Dvl2 regulates MT-KT attachment. (A) Control or Dvl2-depleted HeLaS3 cells were treated with or without a low concentration of nocodazole (12 ng/ml) in the presence of 10 μM MG132 (to arrest cells at metaphase), and the cells were stained with PI (grey), anti-EB1 (green; an MT plus-end marker) antibody, and ACA (red). The regions in white boxes are shown enlarged. (B) Control or Dvl2-depleted HeLaS3 cells were treated with a low concentration of nocodazole (12 ng/ml) in the presence of 10 μM MG132 (to arrest cells at metaphase), and the cells were stained with anti-β-tubulin (green) antibody (to observe K-fibres) and ACA (red). (C) Control or Dvl2-depleted living HeLa cells expressing GFP-Cenp-A were arrested at metaphase by treatment with 10 μM MG132 for 1 h.
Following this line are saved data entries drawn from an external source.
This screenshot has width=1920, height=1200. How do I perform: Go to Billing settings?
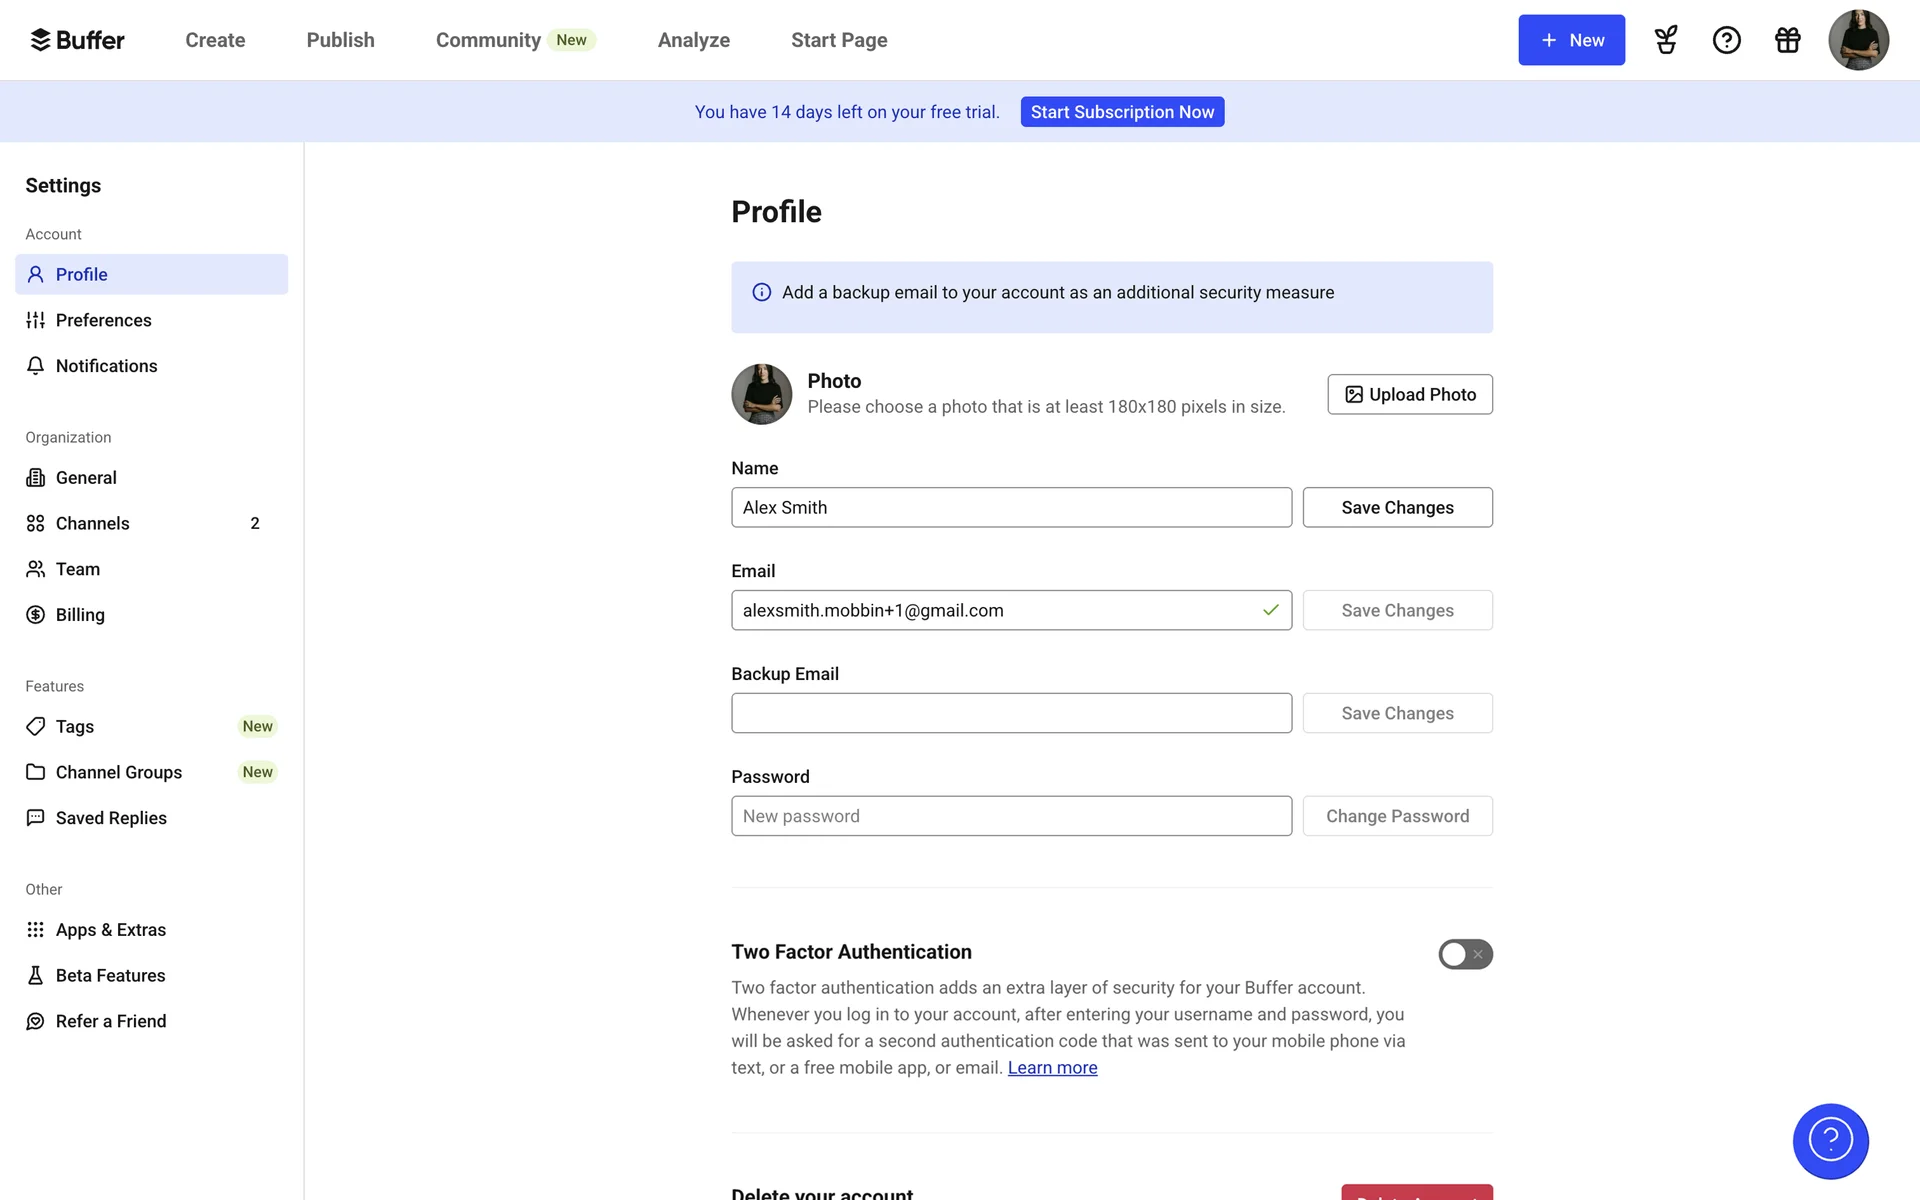80,615

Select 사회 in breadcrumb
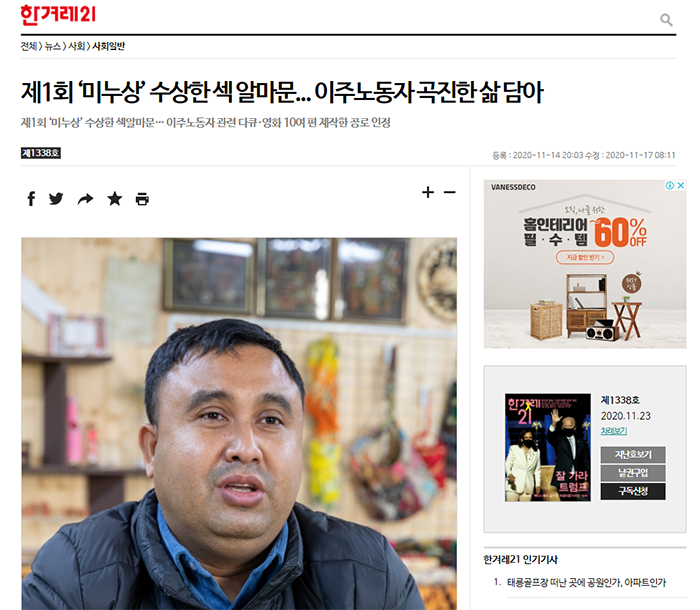pos(76,46)
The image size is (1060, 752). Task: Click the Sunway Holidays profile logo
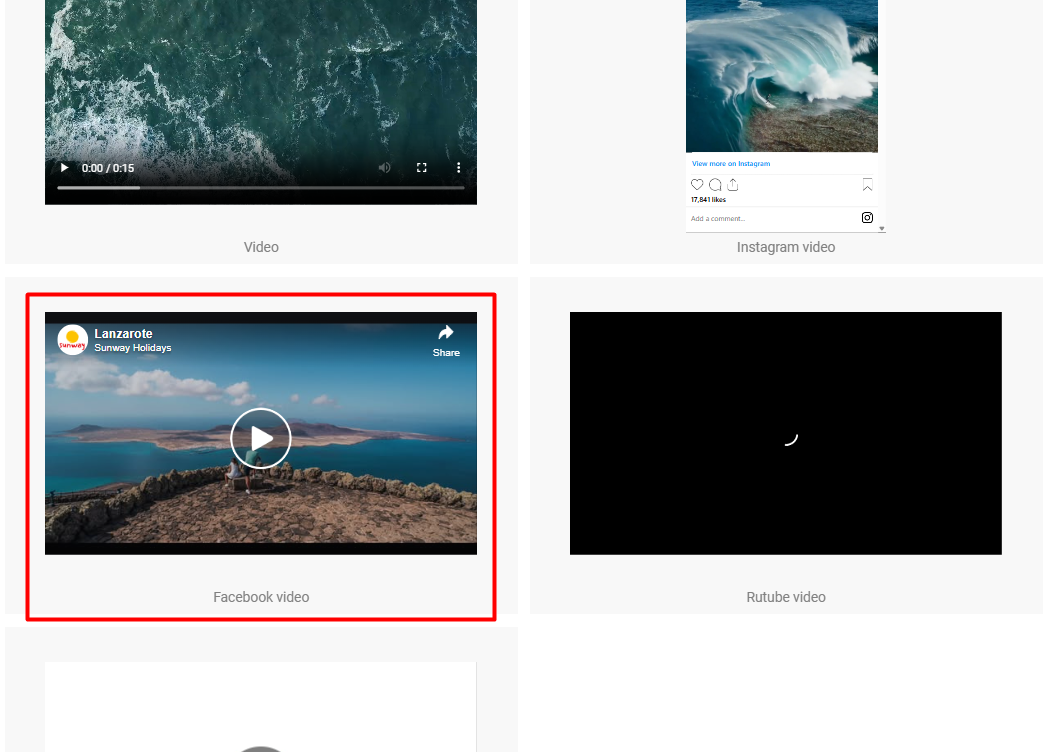(x=72, y=340)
Images of cells were captured every 3 s for 3 min. Each KT pair was identified from the movie pictures and the inter-KT distance was measured (control, n=627 KT pairs; siDVL2, n=586 KT pairs). (D) The inter-KT distance of fixed HeLaS3 cells transfected with the indicated siRNAs (si) or plasmids (+) was measured at metaphase (n=100 KT pairs). Each KT pair was carefully identified from Z-stack images from 0.2 μm-thick sections of a cell. siDVL2+mDvl2^WT and siDVL2+mDvl2^T206A indicate Dvl2-depleted HeLaS3 cells expressing GFP-mDvl2^WT and GFP-mDvl2^T206A, respectively. (E) Lysates from mitotic HeLaS3 cells were immunoprecipitated with anti-APC antibody, and immunoprecipitates were probed with anti-APC and anti-Dvl2 antibody. Scale bars in (A), (B), and (C), 10 μm.